◆ **CONSIGNE**: D'après la chronique sur le Plan Nord, quelle ligne de latitude sert à définir la région du Plan Nord ?

◆ **EXTRAIT DU DOCUMENT**:

- - -

Le mythe du Plan Nord

Une autre chimère libérale

Chronique de Peter Benoit

Le PLQ revient nous hanter avec son fameux Plan Nord avec une nouvelle mouture décrite comme étant un Plan Nord + qui comporterait des investissements d'au moins 80 G $ en 25 ans et serait par le fait même le "Chantier d'une génération". Mais qu'en est-il au juste ?

Par définition, la région du Plan Nord est celle au nord du 49ième parallèle, soit une latitude (ligne horizontale) à peu près à la hauteur de Lebel-sur-Quévillon en Abitibi. Elle comprend une partie de l'Abitibi, le Nouveau-Québec, la région de Chibougamau, une partie du Saguenay-Lac-St-Jean et la Côte Nord. Pour cela, il faut revenir en arrière et voir ce qui a été accompli dans les derniers 25 ans pour évaluer si le passé est garant de l'avenir.

- - -

◆ **JEU DE DONNÉES**:
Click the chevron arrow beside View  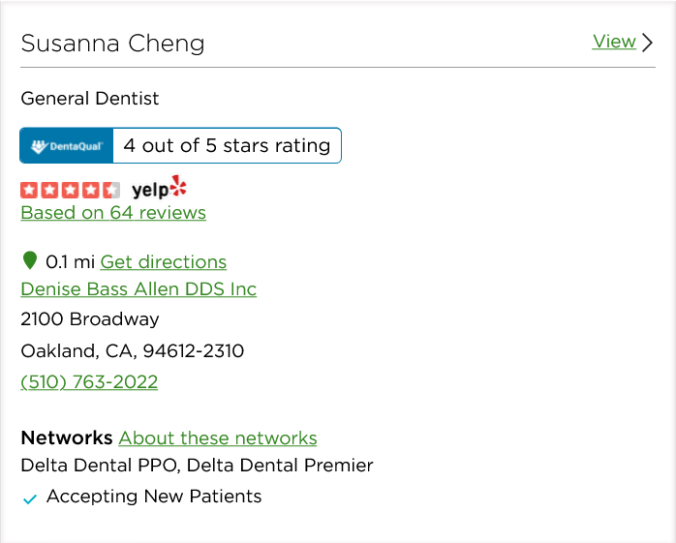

- - -

◆ **RÉPONSE ATTENDUE**: Le 49e parallèle : la région du Plan Nord est celle située au nord de cette ligne.